Wenn du allerdings in dem Moment kopiert haben solltest, würd ich mir keine sorgen machen solang es nicht wieder unter normaler Nutzung auftritt.

----------

## pieter_parker

dmesg | grep -i NCQ zeigt bei mir nichts an, ich verstehe nicht wo ich im kernel was einschalten muss damit ncq unterstuetzung da ist und auch genutzt wird - wer kann es mir bitte verstaendlich erklaeren ?

----------

## py-ro

Aktivieren musst du es garnicht, wenn das Kernelmodul deines Controller es kann, dann wird es automatisch aktiviert.

Bye

Py

----------

## pieter_parker

ich habe ein x38 mainboard mit intel ich9 chipsatz, an diesem sind auch alle festplatten laufwerke angeschlossen

der sata kontroller kann ncq laut datenblatt, warum wird es dann nicht genutzt ?

----------

## ScytheMan

 *pieter_parker wrote:*   

> ich habe ein x38 mainboard mit intel ich9 chipsatz, an diesem sind auch alle festplatten laufwerke angeschlossen
> 
> der sata kontroller kann ncq laut datenblatt, warum wird es dann nicht genutzt ?

 

schuß ins blaue:

mal die bios optionen gecheckt?

----------

## Josef.95

Du solltest, wenn möglich, "AHCI" verwenden, dies muss im BIOS und im Kernel aktiviert werden.
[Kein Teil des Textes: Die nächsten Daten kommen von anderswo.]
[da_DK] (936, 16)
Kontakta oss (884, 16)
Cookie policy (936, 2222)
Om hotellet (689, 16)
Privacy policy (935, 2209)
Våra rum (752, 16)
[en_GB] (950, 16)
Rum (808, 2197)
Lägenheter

Doch Vorsicht, wenn du ein Dual-Boot mit Windows nutzt, dann braucht auch Windows  diesen Treiber, ansonsten wirst du es nicht mehr booten können!

Mit ein wenig Suche ist dazu sehr viel Info im iNet zu finden, ich persönlich kann dir da mangels unterstützter Hardware nicht weiterhelfen.

----------

## pieter_parker

im bios gibt es bei mir nichts zu ncq

SATA_AHCI [=y]

dmesg | grep -i NCQ

zeigt nichts an zu ncq

wie kriege ich denn nun raus ob ncq unterstuetzung verfuegbar ist und ob sie genutzt wird ?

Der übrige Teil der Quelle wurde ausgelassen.